> [Exercise aim]:
Exact copy, no pictures: every line from the one that contains "Click the Add to Bag button under shade" through the end of the data below, and nothing else.

> [Extracted entries]:
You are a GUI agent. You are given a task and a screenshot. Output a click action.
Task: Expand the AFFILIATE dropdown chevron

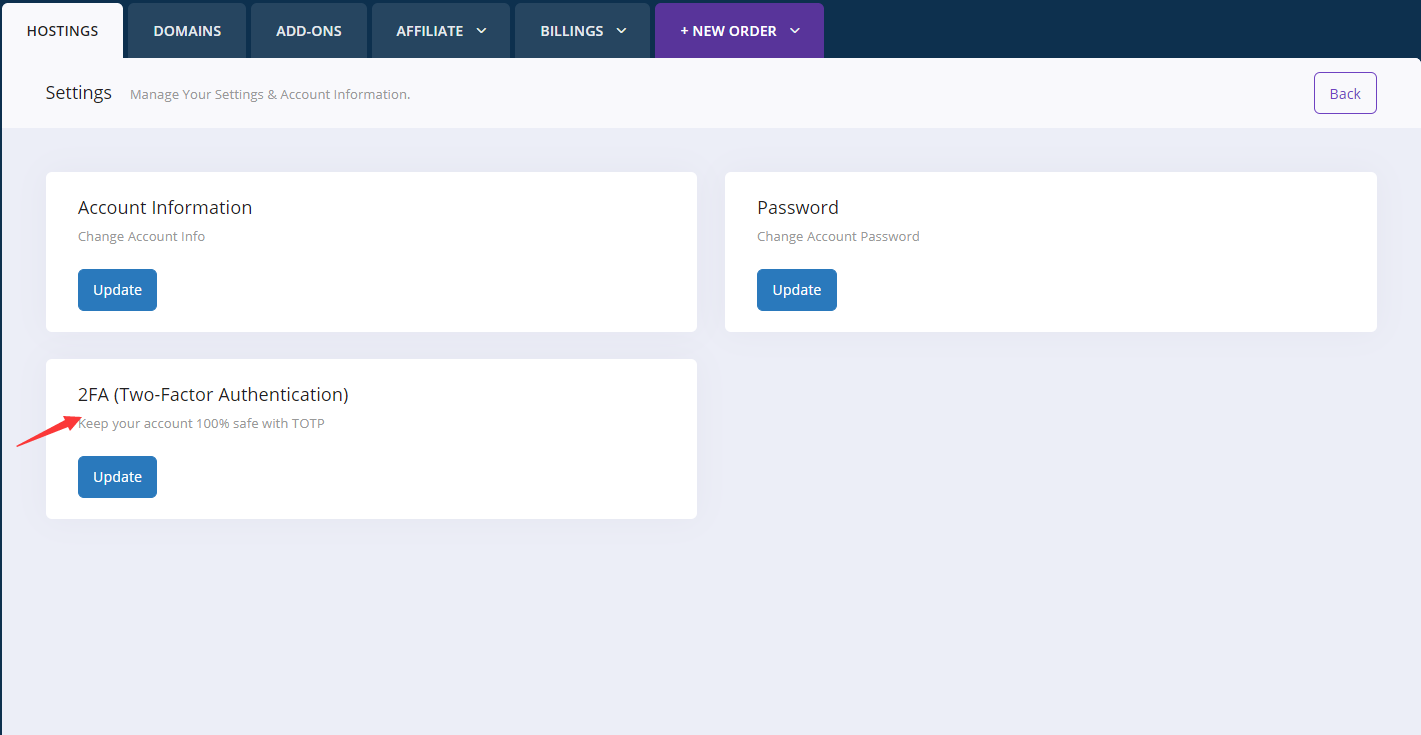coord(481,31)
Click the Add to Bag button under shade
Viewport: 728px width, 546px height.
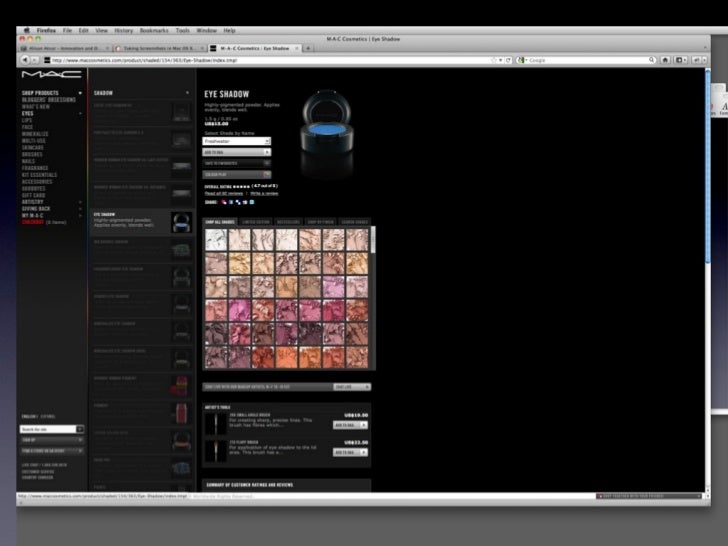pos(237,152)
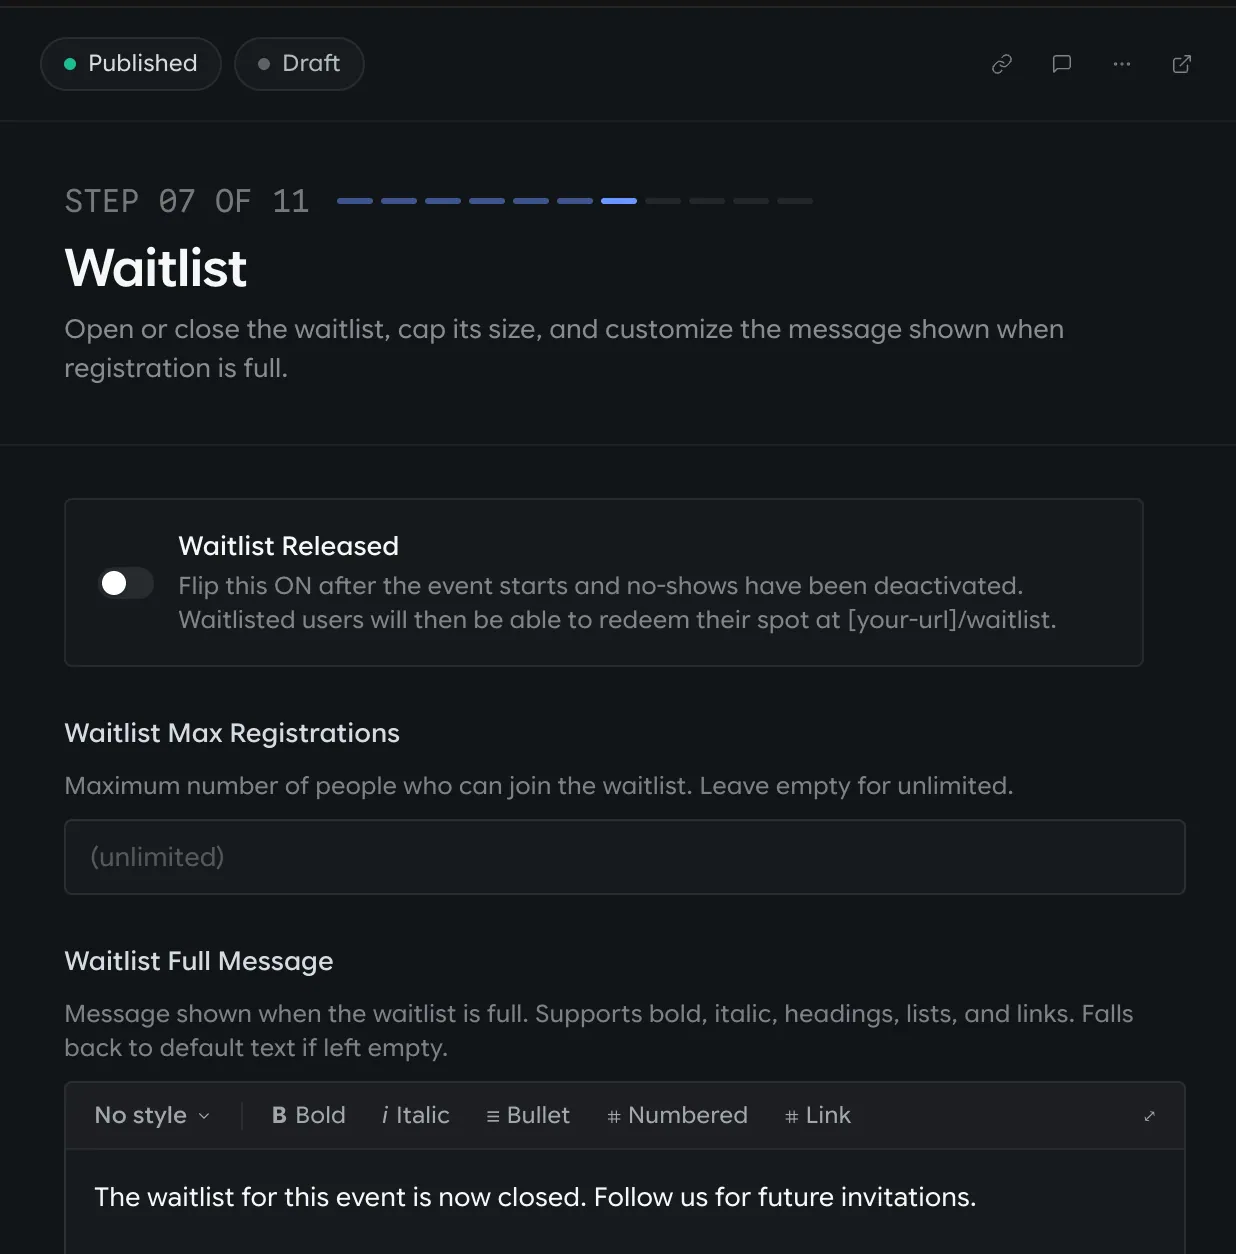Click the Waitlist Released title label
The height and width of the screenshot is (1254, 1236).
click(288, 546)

> [Result]:
Click the Add to Bag button under shade
Viewport: 728px width, 546px height.
pos(237,152)
Click the Waitlist Released title label
The height and width of the screenshot is (1254, 1236).
click(288, 546)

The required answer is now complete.